Storie sotto il vulcano. I ragazzi raccontano


storie sotto il vulcano
I vincitori del premio

Basta parlare di crisi. Bisogna guardare al futuro attraverso gli occhi dei giovani, che, con  libertà audace, dimostrano agli adulti che senza la benzina della passione il motore della vita difetta. “Guarda l’alba che ci insegna a sorridere” canta Carmen Consoli; e con la stessa fiducia oltre mille studenti del catanese hanno partecipato al concorso letterario di racconti inediti Storie sotto il vulcano. I ragazzi raccontano, organizzato da Giuseppe Maimone Editore, con il patrocinio della Provincia di Catania.

Proprio in una delle sedi di questo Ente – Le Ciminiere – si è tenuta la cerimonia di premiazione; le scolaresche hanno affollato il vasto Auditoriun, rendendolo ben presto strapieno: un colpo d’occhio colorato e vociante, apprezzato dai rappresentanti delle varie istituzioni che hanno sostenuto a vario titolo l’iniziativa: Ance Catania, Autorità Portuale, Camera di Commercio, Ferrovia Circumetnea, Parco dell’Etna, molti Comuni dell’area etnea e la Regione.

I ragazzi di scuola media premiati, in ordine di classifica, sono: sul gradino più alto del podio Federica Di Grazia (III A, Istituto compr. di  Mascali), Anna Magiameli (III C, Istituto compr. “Ercole Patti”di Trecastagni) e Riccardo Duello (Istituto San Giuseppe).

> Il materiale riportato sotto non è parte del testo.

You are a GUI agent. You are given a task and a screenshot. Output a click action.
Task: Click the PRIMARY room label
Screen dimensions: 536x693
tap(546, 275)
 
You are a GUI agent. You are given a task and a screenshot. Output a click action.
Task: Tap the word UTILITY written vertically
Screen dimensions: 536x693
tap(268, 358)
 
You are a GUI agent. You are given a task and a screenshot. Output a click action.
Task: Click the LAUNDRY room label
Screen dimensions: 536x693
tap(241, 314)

Per le scuole superiori è risultata vincitrice Teresa Marzullo (I D, Liceo “Nicola Spedalieri” di Catania), seguita da Luisa Signorelli (V,  Liceo “Ettore Majorana” di San Giovanni La Punta) e da Clarissa Disano (V A, Liceo Scienze umane “Michele Amari” di Castiglione di Sicilia).

I racconti premiati sono stati pubblicati in due volumi, contrassegnati in copertina dai disegni vincitori, realizzati da Angela Di Pietro (III A, Istituto comprensivo “Federico De Roberto” di Zafferana) e Rita Cucè (I B, Liceo “Concetto Marchesi” di Mascalucia).

I momenti musicali sono stati affidati all’ Ensemble di clarinetti Kalamus – in singolare abbinamento con gaita galiziana (sorta di cornamusa), percussioni e danza. Un filmato-reportage di Paolo Barone ha fatto rivivere le emozioni della “Littorina della cultura” dello scorso aprile; mentre un testimone di quel viaggio attorno all’Etna, Paolo Sessa, ha espresso la sua voce poetica con un canto di  “Schegge di Sciara”.

Gli organizzatori del concorso letterario per ragazzi Storie sotto il vulcano auspicano che lo spirito di emulazione spinga altrettanti giovani a partecipare alle future edizioni del premio. In ogni caso, già da quest’anno, molti studenti hanno avuto modo di esprimere le proprie passioni e competenze: lo dimostrano i servizi di accoglienza, i video, le esecuzioni musicali e la brochure, presentati alle Ciminiere durante la cerimonia di premiazione, con l’apprezzamento della giuria, composta da personalità del mondo artistico e letterario: la poetessa e scrittrice Maria Attanasio, la cantante Carmen Consoli (insignita nelle stesse ore del Disco d’Oro e perciò assente), Maria Grazia Patanè (direttrice della Biblioteca regionale universitaria di Catania),Virgilio Piccari (direttore dell’Accademia di Belle Arti di Catania), l’attore Miko Magistro, lo scultore e pittore Antonio Santacroce.